Friday, December 25, 2009

Merry Christmas from Bethlehem's Manger

Each Christmas I imagine what it was like to be in Bethlehem on that day when Jesus was born. I stand a short distance away and watch as the shepherds excitedly run to the stable and breathlessly look upon the scene before them. The undiscerning observer would have seen a humble, poor family unfortunate enough to arrive too late to get a room in Bethlehem. But to the shepherds who had received a crash course given by angels in Christology the scene was filled with glory and amazement. The shepherds, after a pause to gaze intently upon the face of the Christ child, joyfully explain what the angel had said to them not far away in a simple field outside of Bethlehem.

I wait patiently until the shepherds leave with their news of the new born Savior, then I humbly approach the stable. Timid to barge in unannounced, I wait until Joseph sees me. Then, with a knowing heart, he nods his approval, and I slowly step into the faint light of that little scene. Mary is tucking baby Jesus with a small wrapping, as she has done many times that night to make sure he is snug and warm. Then she lifts her eyes to me, and sweetly smiles. I shuffle closer to the manger, and look down into the face of the Son of God in human flesh. Suddenly every Christmas carol I ever heard bursts into song. Every Scripture verse on the incarnation I know explodes with fresh meaning and inspiration in my heart. I look at the lips of Jesus and think of how He spoke His Word into existence. I gaze upon His hands and think of the power that flung galaxies into space. I look into His eyes, and I see glory; the glory of God in the highest of heaven. And trembling with delight and awe I speak to Him. Out of my heart flows effervescent praise and joy. "Glory to God in the highest; Immanuel has come! All is well; God's redemptive plan is alive and assured. One day there will be a cross; one day there will be a resurrection, and one day the world will be filled with the knowledge of God. All because of this very night."

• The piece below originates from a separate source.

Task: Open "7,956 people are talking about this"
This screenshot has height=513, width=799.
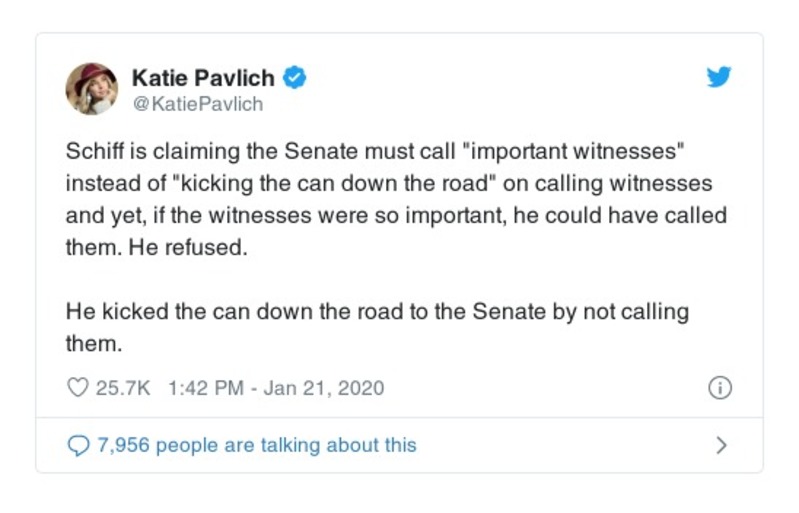Action: pyautogui.click(x=256, y=444)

Soon I sense it is time to go. It is time to go back to pressure, stress, commitments and duties, dreams and challenges. It is time to go back to the job of living. But how can I ever see a sunrise or a sunset without thinking of the glory of God? How can I ever preach a sermon without thinking of the power of the Bethlehem's moment of glory? The world is still filled with problems, complications, bloodshed, sickness, and death. But hope is born in Bethlehem, and all is well. I can never be a pessimist again. Tomorrow will be a beautiful day!